* _TASK OBJECTIVE_
In the data, change "Eyedropper" to "Color Picker" in the lines between the one containing "Collapse the Gráficos properties section" and the one containing "Action: click(x=19, y=337)", inclusive. Write out those lines with nothing else altered.

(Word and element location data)
== == ==

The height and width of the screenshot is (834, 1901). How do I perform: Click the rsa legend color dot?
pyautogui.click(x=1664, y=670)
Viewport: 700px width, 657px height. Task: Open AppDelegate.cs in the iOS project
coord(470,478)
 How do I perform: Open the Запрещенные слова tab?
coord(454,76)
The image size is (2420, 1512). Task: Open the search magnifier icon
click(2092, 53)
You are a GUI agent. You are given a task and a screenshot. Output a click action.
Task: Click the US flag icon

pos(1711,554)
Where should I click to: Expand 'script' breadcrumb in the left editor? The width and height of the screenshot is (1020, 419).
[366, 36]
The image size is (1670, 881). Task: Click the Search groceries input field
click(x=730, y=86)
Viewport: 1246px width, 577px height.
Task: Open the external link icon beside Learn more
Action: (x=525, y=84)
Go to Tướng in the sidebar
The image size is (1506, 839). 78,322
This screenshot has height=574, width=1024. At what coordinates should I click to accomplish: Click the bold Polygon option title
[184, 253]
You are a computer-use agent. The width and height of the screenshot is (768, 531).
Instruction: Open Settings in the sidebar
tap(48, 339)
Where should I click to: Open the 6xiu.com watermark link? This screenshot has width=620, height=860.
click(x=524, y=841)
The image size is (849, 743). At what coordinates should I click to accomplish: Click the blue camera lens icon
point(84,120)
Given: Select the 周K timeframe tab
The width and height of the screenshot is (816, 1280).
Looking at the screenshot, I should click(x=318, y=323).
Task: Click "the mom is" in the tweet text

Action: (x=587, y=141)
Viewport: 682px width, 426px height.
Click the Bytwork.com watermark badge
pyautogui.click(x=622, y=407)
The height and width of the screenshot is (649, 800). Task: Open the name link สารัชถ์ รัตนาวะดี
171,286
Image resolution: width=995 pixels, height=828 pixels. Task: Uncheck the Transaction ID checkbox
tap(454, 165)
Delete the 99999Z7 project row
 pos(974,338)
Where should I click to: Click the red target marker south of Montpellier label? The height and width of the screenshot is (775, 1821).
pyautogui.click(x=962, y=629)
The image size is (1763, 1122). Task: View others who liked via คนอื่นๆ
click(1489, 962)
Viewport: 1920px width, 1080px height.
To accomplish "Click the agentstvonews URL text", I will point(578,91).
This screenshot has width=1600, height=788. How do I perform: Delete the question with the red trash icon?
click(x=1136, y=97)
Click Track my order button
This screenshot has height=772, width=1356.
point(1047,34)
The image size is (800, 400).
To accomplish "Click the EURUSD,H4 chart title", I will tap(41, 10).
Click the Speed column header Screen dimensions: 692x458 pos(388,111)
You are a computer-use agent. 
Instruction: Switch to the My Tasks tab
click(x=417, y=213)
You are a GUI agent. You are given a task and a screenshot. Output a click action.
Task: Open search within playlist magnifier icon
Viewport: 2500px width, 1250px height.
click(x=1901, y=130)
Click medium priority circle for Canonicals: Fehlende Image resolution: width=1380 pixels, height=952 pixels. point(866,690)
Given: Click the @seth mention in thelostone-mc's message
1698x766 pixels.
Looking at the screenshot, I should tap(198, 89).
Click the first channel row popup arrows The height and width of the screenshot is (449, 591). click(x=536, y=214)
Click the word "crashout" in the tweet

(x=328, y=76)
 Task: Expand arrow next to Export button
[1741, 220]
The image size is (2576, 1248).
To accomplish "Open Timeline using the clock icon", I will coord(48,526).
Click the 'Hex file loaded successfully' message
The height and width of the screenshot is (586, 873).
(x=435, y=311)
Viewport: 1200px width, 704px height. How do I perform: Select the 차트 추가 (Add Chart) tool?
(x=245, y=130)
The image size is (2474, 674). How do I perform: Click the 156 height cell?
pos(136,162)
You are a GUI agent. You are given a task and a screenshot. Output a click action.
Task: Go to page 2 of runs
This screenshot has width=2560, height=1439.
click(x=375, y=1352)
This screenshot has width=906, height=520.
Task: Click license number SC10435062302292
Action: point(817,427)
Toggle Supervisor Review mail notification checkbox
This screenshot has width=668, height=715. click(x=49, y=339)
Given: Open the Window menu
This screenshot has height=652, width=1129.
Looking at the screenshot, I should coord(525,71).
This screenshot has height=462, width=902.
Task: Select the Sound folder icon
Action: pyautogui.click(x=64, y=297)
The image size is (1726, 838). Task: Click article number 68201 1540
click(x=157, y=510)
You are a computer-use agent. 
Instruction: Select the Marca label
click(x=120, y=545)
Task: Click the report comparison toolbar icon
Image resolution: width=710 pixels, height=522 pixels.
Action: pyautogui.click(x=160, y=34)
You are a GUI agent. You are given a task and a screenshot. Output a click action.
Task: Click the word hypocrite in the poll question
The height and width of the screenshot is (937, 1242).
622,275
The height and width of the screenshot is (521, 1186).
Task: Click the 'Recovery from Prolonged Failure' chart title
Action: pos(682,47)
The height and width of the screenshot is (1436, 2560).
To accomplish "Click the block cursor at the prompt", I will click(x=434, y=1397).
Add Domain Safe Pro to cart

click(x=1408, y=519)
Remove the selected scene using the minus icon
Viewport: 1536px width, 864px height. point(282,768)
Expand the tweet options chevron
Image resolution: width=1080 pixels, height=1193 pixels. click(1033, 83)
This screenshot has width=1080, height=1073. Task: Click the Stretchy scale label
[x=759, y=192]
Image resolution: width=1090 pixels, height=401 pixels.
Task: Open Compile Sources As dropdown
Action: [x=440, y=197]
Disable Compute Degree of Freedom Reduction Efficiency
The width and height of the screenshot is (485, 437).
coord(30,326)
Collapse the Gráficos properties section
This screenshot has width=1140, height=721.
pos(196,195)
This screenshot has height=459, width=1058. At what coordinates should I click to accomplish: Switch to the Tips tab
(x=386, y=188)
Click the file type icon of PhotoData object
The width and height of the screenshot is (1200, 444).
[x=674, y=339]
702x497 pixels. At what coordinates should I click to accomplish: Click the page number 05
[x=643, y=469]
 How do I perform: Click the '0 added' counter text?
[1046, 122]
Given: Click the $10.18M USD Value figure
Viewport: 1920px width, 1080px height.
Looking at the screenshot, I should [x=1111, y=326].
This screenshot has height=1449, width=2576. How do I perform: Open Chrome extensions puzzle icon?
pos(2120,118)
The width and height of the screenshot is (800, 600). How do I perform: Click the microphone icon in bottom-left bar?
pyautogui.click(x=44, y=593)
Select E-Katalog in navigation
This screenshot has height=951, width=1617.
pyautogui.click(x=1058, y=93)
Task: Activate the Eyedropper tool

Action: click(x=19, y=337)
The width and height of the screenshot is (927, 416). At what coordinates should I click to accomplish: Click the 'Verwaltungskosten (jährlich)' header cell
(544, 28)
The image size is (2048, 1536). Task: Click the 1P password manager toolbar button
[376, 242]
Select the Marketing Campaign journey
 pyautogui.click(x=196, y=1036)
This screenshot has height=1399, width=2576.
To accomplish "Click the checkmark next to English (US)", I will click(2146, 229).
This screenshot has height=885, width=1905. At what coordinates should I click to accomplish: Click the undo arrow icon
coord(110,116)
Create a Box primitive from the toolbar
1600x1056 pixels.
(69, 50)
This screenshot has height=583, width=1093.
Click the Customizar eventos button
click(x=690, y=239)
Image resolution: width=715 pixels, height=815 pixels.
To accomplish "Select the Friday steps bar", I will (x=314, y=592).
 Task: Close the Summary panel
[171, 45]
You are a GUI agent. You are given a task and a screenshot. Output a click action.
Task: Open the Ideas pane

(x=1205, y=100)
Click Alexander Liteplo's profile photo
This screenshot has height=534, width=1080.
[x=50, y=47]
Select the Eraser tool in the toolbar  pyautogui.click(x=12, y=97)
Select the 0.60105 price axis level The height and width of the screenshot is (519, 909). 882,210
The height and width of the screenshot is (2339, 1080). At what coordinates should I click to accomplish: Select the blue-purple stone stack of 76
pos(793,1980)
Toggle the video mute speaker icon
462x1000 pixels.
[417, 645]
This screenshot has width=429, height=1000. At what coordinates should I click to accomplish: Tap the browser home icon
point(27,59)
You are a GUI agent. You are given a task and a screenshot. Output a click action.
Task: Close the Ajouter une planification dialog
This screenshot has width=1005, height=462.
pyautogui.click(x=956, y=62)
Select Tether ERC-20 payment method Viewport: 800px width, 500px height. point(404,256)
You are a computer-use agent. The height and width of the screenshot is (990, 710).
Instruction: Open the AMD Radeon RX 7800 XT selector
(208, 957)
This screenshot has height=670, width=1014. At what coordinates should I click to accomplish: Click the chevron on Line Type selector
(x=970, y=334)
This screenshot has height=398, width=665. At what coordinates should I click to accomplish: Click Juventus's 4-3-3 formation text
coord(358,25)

== == ==

* _SOLUTION FOR THIS PROBLEM_
Collapse the Gráficos properties section
This screenshot has width=1140, height=721.
pos(196,195)
This screenshot has height=459, width=1058. At what coordinates should I click to accomplish: Switch to the Tips tab
(x=386, y=188)
Click the file type icon of PhotoData object
The width and height of the screenshot is (1200, 444).
[x=674, y=339]
702x497 pixels. At what coordinates should I click to accomplish: Click the page number 05
[x=643, y=469]
 How do I perform: Click the '0 added' counter text?
[1046, 122]
Given: Click the $10.18M USD Value figure
Viewport: 1920px width, 1080px height.
Looking at the screenshot, I should [x=1111, y=326].
This screenshot has height=1449, width=2576. How do I perform: Open Chrome extensions puzzle icon?
pos(2120,118)
The width and height of the screenshot is (800, 600). How do I perform: Click the microphone icon in bottom-left bar?
pyautogui.click(x=44, y=593)
Select E-Katalog in navigation
This screenshot has height=951, width=1617.
pyautogui.click(x=1058, y=93)
Task: Activate the Color Picker tool

Action: click(x=19, y=337)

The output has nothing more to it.